A seastead is a platform built on the ocean for the purpose of living, working, or conducting business.

Jerome FitzGerald

In his book, Sea-Steading: A Life of Hope and Freedom on the Last Viable Frontier Jerome FitzGerald writes, "A Sea-Stead is a homestead at sea. It is an attempt for an individual, a couple, or a family to attempt to create for themselves a better life."

Joe Quirk

Seasteads are man-made islands that float permanently on the ocean with any measure of a political autonomy. They would essentially be startup societies where people could form whatever kind of community they wanted.

Thoughts on above definitions

If a structure should be classified as a seastead or not should not depend on where it is located or where it was built. If a structure is a seastead it should still be a seastead even if it is moved into a harbor at some existing country.

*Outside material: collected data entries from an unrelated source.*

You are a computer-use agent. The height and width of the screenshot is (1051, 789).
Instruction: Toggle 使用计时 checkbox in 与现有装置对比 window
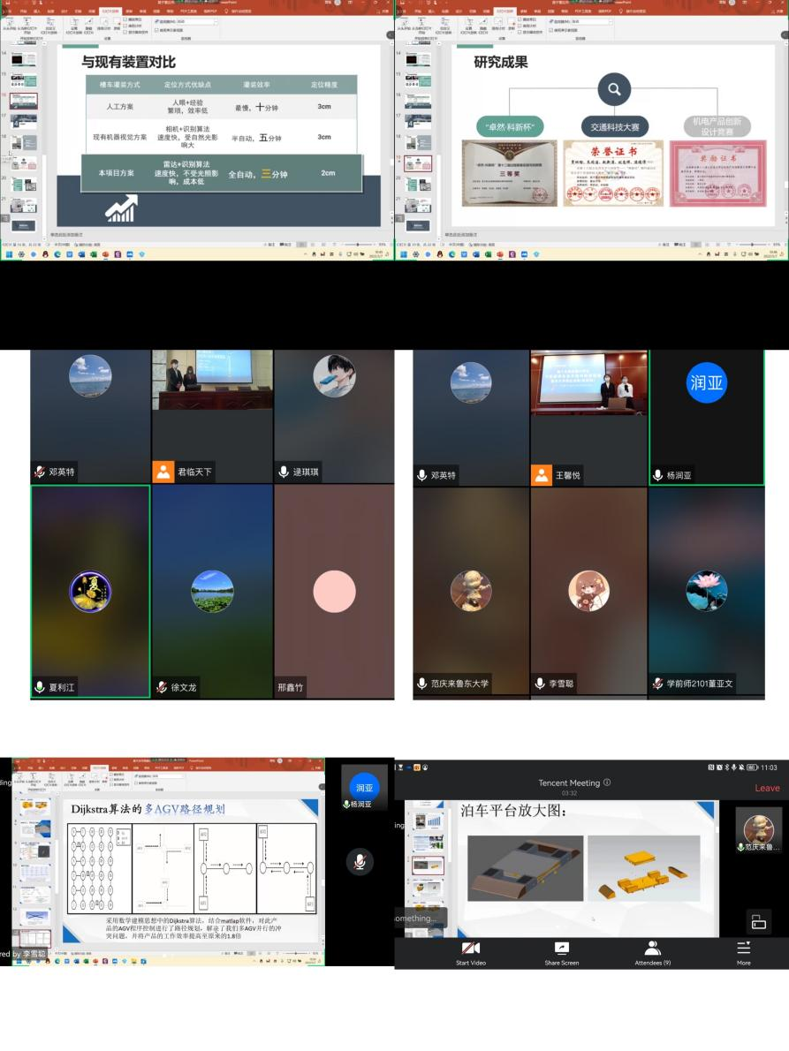126,25
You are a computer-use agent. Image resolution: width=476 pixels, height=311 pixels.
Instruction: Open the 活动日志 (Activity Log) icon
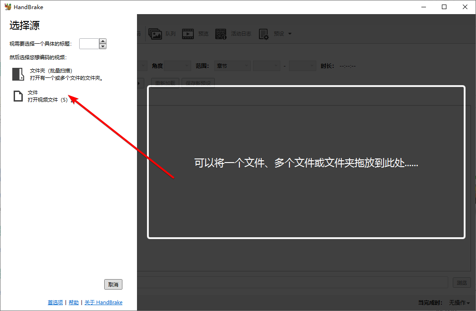(x=221, y=33)
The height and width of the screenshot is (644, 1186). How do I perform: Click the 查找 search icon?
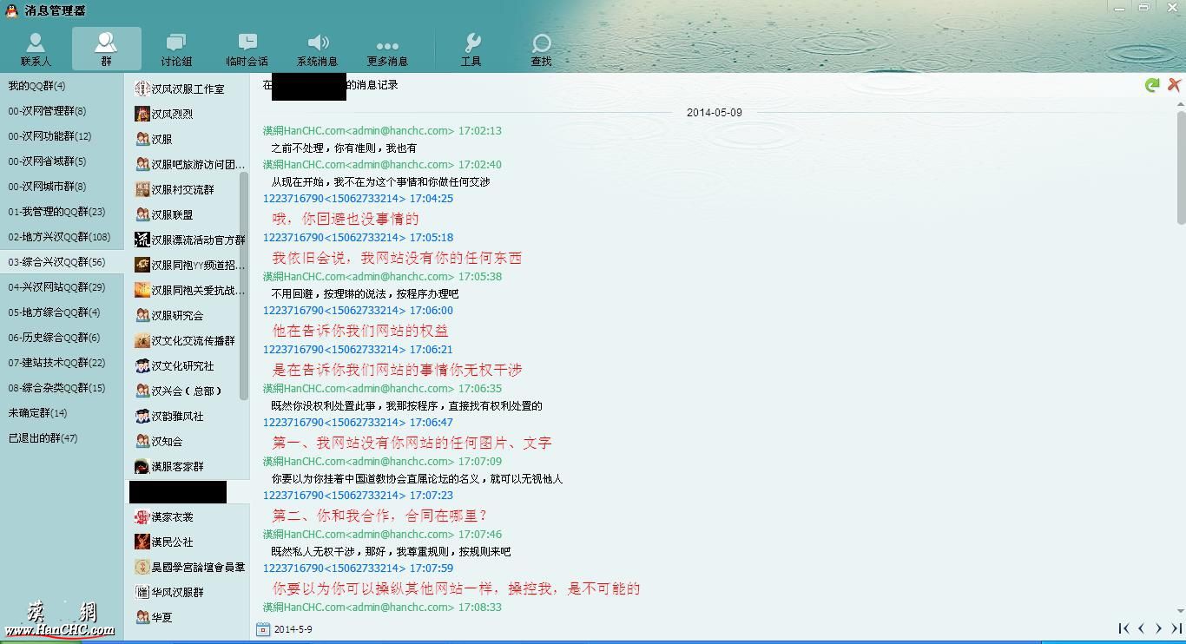(x=541, y=49)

If you put anti-fouling paint on the bottom of your seastead it should not cease to be a seastead. We expect to use marine aluminum for our seasteads and there are sea creatures that will bore through aluminum if you give them time to.

The goal of seasteading is more political freedom, but the first seasteads will legally be boats, barges, platforms, or some existing legal classification. Though they don't yet have politically independence, they will still be seasteads.

I think my definition is the only one that hints at how powerful the ability to leave an existing jurisdiction with your home can be. Even if seasteads never made any new governance, the ability to easily leave governments that are turning bad is a huge improvement for people. And even if we eventually do get new governance, the first structures will just be taking advantage of the fact that they can change jurisdictions.

A seastead has to be able to handle waves on the high seas. A houseboat that can only go on lakes or rivers is not a seastead.

Most people would not call a boat a seastead. There is something different between the function of a seastead and that of a boat.

There will probably be larger seasteads eventually, and groups of seasteads, but at first they will be single family sized.